── Dostarczony fragment

Tata tak był zadowolony z Logana że kupił nowego Dustera na emeryturze. Długo się nim nie nacieszył, ale problemów żadnych nie było, oprócz start-stopu który się zaciął w pozycji start, co niezmiernie go wtedy ucieszyło.
 

plwk  Dołączył: 21 Kwi 2006
Ryszard napisał/a:
Zjechałem 440 tys. km mając co najwyżej ABS + ESP i nie czuję, żebym jakoś drastycznie ryzykował.

Tu nie o takie systemy chodzi lecz o te, które ratują tyłek w przypadku nieuwagi Twojej lub innych uczestników ruchu. To takie systemy jak radar wykrywający pieszych i rowerzystów chcących się zabić pod twoim samochodem, ostrzeganie o pojazdach w martwej strefie, asystent pasa ruchu, pilnujący żebyś nie podjeżdżał pod jadących sąsiednim pasem, asystent wyjazdu tyłem spomiędzy pojazdów itp.

────
── Surowe dane

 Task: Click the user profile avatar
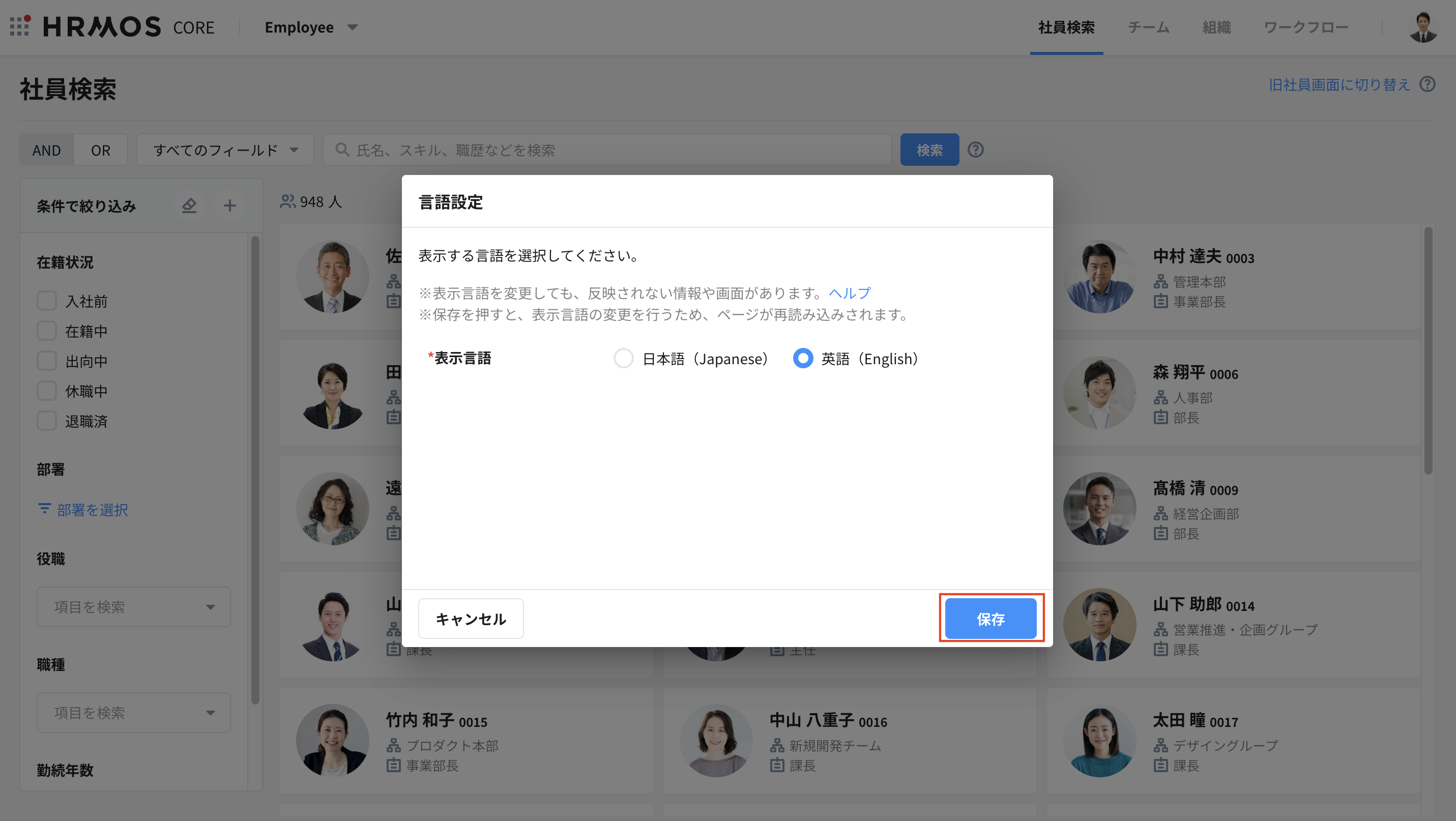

────

◆ Zadania do wykonania ◆
**a.** Proszę wypisać wszystkie systemy, które we fragmencie o samochodach wymieniono po słowach „To takie systemy jak”.
**b.** Jaka usterka wystąpiła w Dusterze według fragmentu o samochodach?
**c.** Podaj dalszy ciąg fragmentu o samochodach, zaczynając od miejsca po jego ostatnim zdaniu.

◆ Wyniki zadań ◆
**a.**
- radar wykrywający pieszych i rowerzystów
- ostrzeganie o pojazdach w martwej strefie
- asystent pasa ruchu
- asystent wyjazdu tyłem spomiędzy pojazdów

**b.** Start-stop zaciął się w pozycji start.

**c.**
 

PiotrR  Dołączył: 03 Maj 2006
Arti napisał/a:
ja już też myślałem, że przestaję potrzebować kombi a na wakacje musiałem boxa na dach pożyczać. ;-)
Po wielu latach jeżdżenia kombiakiem kupiliśmy dwa lata temu kompaktowego hatchbacka (corollę) - bo dziecko już było prawie dorosłe (teraz już nie prawie) i w sumie zaraz będziemy potrzebować samochodu dla dwojga, a my nie z tych, co zmieniają auto co cztery lata. I założenie było takie, że w razie czego zawsze można boks na dach wrzucić. Ale byliśmy tą corollą we trójkę (plus kot*) i na wakacjach, i na nartach i wszystko się pomieściło bez boksa. Na dachu tylko narty jechały. Ale fakt, braliśmy mniej rzeczy niż wcześniej kombiakiem. Zrezygnowaliśmy z wielu w zasadzie niepotrzebnych lub niezbyt potrzebnych. ;)
*"plus kot" to wbrew pozorom sporo dodatkowych gratów - kuweta, worek żwirku, ulubiony kocyk, żarcie...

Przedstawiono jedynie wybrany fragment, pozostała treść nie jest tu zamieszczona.